I need to sort web log file by IP, so I need to connect same IPs under next. I'm lazy but I want to learn ways in C++ so I don't want to sort it in excel. I did some changes in log so for example after IP in every line is (8 q [symbols] { qqqqqqqq }) after that goes another address - so I can sort string in lines by numbers for every string, because IPs don't have same length - so i need to give only 16 characters in line to array and compare - at least I thought it would be good idea.
Example of log:
85.xx.xx.58 qqqqqqqq 85.xx.xx.58.xxxxxxxxx bla,bla,bla,bla,
105.216.xx.xx qqqqqqqq - bla,bla,bla,bla,bla,bla,bla,
85.xx.xx.58 qqqqqqqq 85.xx.xx.58.xxxxxxxxx bla,bla,bla,bla,
Log have more than 60 000 lines, and I used C++ to erase robot.txt, .js, .gif, .jpg etc. lines so I kind of want to recycle old code. example for "robot.txt" delete-line.
#include <iostream>
#include <string>
#include <fstream>
using namespace std;
int main()
{
ifstream infile("C:\\ips.txt");
ofstream myfile;
string line;
while (getline(infile, line)) {
myfile.open("C:\\ipout.txt");
for (string line; getline(infile, line); ) {
if (line.find("robots.txt") != string::npos)
myfile << line << "\n";
}
}
infile.close();
myfile.close();
cout << " \n";
cin.get();
return 0;
}
I know this code looks horrible but it did its work, I'm still learnig, and of course I want to have old file, and another file (new).
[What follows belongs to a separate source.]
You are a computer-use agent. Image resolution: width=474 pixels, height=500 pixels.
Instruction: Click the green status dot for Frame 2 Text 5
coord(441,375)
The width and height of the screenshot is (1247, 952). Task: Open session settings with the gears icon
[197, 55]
I found help around this topic, but it was kind of off the road for me...
I'm thinking about changing "if" statement to read only 16 characters, compare them and connect them (under each other, to lines) of course the whole line should be intact - if it is possible.
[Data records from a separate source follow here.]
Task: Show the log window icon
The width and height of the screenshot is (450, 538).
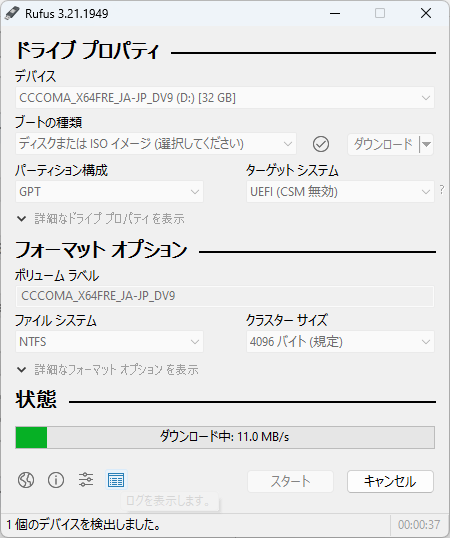Action: click(116, 480)
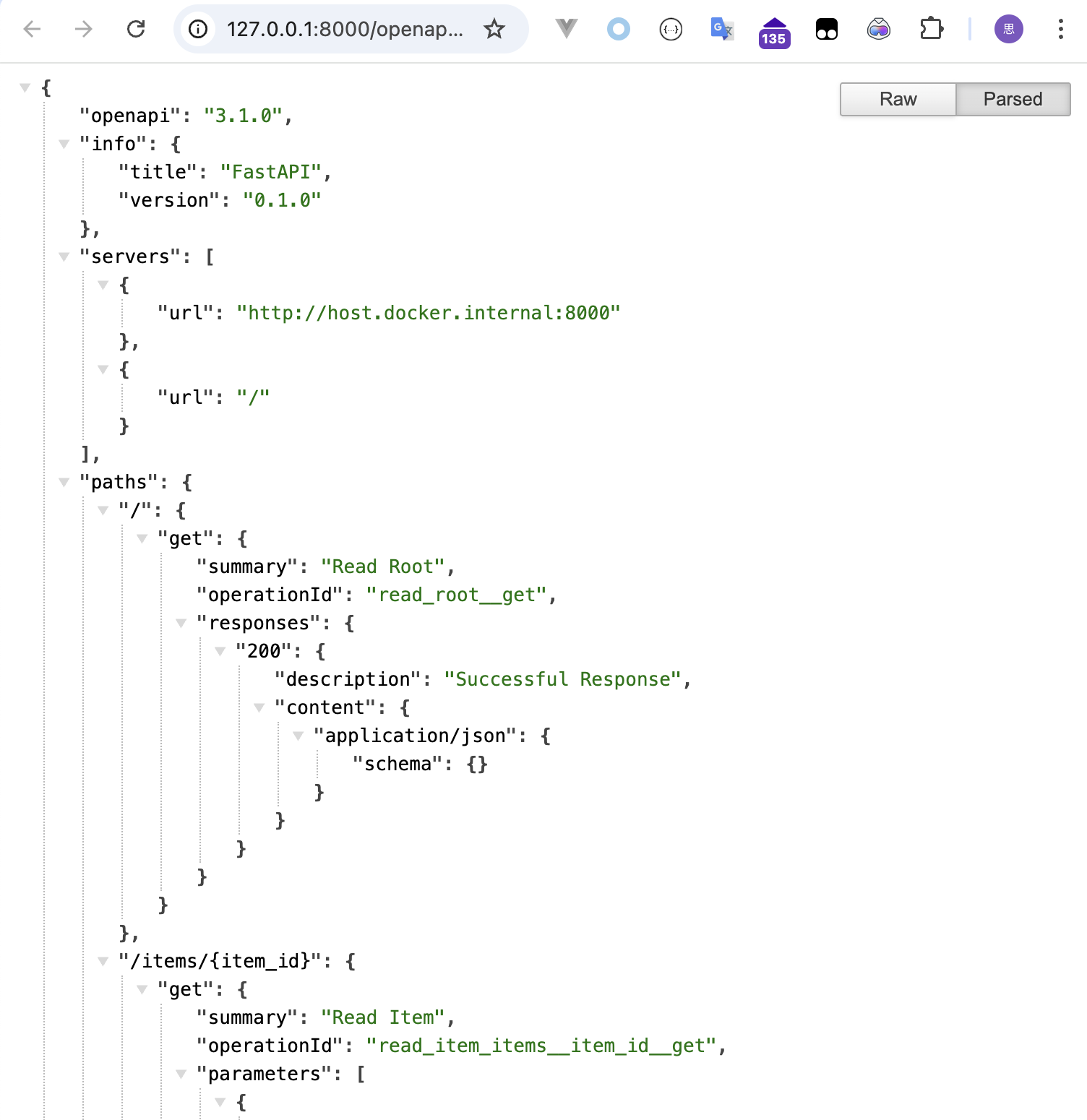Screen dimensions: 1087x1120
Task: Reload the page with refresh icon
Action: pyautogui.click(x=136, y=29)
I'm not sure I really understood the log format but I guess you can adapt this to fit your needs.
This assumes a line based log format where each line starts with the key that you want to group on (the ip number for example). It uses an unordered_map
, but you can try a normal map
too. The key in the map is the IP number and the rest of the line will be put in a vector of strings.
#include <iostream>
#include <vector>
#include <sstream>
#include <unordered_map>
// alias for the map
using logmap = std::unordered_map<std::string, std::vector<std::string>>;
logmap readlog(std::istream& is) {
logmap rv;
std::string line;
while(std::getline(is, line)) {
// put the line in a stringstream to extract ip and the rest
std::stringstream ss(line);
std::string ip;
std::string rest;
ss >> ip >> std::ws;
std::getline(ss, rest);
// add your filtering here
// put the entry in the map using ip as key
rv[ip].push_back(rest);
}
return rv;
}
int main() {
logmap lm = readlog(std::cin);
for(const auto& m : lm) {
std::cout << m.first << "\n";
for(const auto& l : m.second) {
std::cout << " " << l << "\n";
}
}
}
Given this input:
127.0.0.1 first ip first line
192.168.0.1 first line of second ip
127.0.0.1 this is the second for the first ip
192.168.0.1 second line of second ip
127.0.0.1 and here's the third for the first
192.168.0.1 third line of second ip
This is a possible output:
192.168.0.1
first line of second ip
second line of second ip
third line of second ip
127.0.0.1
first ip first line
this is the second for the first ip
and here's the third for the first